Another likely cause is the renewed sense of optimism in January. New Year resolutions may prompt individuals to invest for the future if they have not already started. Or to invest more. Researchers also noted that the so-called effect was more pronounced in an index of smaller-cap firms.

However, further analysis shows that the January Effect may have lost its appeal in the modern age. In fact, figures that chart the number of months that have produced positive returns from the end of 1986 to December 2017 reveal that January has been a middling laggard over this period, for both UK and US markets.

In a month by month analysis, December, October and April were the months that consistently produced the most frequent positive returns for the FTSE 100 index. January falls around the middle when it comes to average returns broken down to month by month. And, of course, disappointingly, the traditional ‘Santa Rally’ in stock markets didn’t happen last year. In fact, quite the opposite as December 2018 was one of the worst investment months since the financial crisis of 2008/9.

A related adage about the January Effect is that a good start bodes well for the rest of the year. Further analysis suggests that this is a flawed argument, as there are only marginal differences between the average returns following good and bad markets in January.

When there has been a positive return in January, the FTSE All-Share Index was also positive for the rest of the year,76.5% of the time. When January posted a negative return, the Index still delivered a positive result 71.4% of the time.

The January Effect is just one of a number of instances throughout the year loosely assembled under a banner called the ‘calendar effect’. This speculates that stock market returns can be seasonal, as during certain times of the year, whether a day or a month, markets are believed to do better or worse than others.

Again, much of this is anecdotal and thrives on investor psychology. Fears about October abound (because of Black Tuesday and Black Thursday in 1929, and Black Monday in 1987) but these worries are not backed up by data. October has posted 23 positive months since 1986, second only in the monthly rankings to December.

There are numerous other examples: the Santa Claus rally, the effects of St Leger’s Day (sell in May and go away), the September effect, the Monday effect (where Monday’s trends are said to continue from Friday’s) and so on.

While some are backed up by supporting statistics (for example investment returns in June and September have consistently been poor), to take advantage of these supposed effects requires the ability to time the market – knowing exactly when to dip in and out – to perfection.
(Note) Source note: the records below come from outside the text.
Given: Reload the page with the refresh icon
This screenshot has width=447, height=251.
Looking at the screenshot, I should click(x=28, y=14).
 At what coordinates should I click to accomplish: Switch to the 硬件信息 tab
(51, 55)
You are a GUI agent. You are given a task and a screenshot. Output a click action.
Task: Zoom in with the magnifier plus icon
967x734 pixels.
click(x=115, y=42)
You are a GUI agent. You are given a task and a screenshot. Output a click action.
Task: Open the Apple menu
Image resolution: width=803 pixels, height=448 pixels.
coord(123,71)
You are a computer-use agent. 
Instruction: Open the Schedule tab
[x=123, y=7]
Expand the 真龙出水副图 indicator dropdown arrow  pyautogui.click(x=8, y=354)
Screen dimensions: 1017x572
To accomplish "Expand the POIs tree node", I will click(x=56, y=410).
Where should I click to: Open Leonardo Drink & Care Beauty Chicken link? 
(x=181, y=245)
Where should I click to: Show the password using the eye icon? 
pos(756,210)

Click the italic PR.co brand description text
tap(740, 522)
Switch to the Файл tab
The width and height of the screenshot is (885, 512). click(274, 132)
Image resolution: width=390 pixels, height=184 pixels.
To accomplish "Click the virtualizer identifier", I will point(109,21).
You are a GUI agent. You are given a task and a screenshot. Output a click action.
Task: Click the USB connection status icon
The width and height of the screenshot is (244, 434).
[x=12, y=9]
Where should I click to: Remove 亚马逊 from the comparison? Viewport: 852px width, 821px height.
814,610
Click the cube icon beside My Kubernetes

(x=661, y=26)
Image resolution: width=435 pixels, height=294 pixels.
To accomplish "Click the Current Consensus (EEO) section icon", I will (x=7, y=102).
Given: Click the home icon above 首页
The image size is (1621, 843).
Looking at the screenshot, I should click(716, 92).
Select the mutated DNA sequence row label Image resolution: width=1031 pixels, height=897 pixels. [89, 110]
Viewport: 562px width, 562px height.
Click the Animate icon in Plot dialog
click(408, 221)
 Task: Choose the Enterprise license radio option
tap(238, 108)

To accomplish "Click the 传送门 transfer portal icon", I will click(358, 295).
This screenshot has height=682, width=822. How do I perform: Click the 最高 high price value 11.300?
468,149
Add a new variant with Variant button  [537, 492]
Notably, the weak markets of June and September are followed by much better average returns in July and October, highlighting the risks involved. Therefore, investors who try to time the market habitually lose out.

Looking for calendar effects in this way is an example of mistaking correlation for causation. It is a common pitfall for investors desperately hunting for any route to produce market-beating returns and end up linking events which really have no bearing on each other. There are plenty of examples that explore this folly in behavioral finance textbooks and beyond.

Various research concludes that trying to time the market will result in much less capital gains over time. A leading study in the US found that in the 30 years to the end of 2017, the average US “ do it yourself ” investor received a return of less than 4% a year, while the top performing investment funds delivered a return of more than 10% per annum.

By succumbing to the effects of overconfidence, pessimism and noise in the markets, investors who try to move opportunistically in and out of markets accepted less than half the returns associated with staying invested and the power of compounding.

It is always best to avoid knee-jerk reactions to events that briefly affect the market or those perceived to have the potential to do so. To meet long term investment goals, it is important to consider a strategic approach to portfolio construction and understand the damage that short-term measures can have on long-term portfolio value.

Calendar effects and trends come and go. As responsible stewards of our clients’ capital, Clarion Wealth ignore fashions and temporary peaks and troughs in the market and instead look to the lasting benefits of staying invested.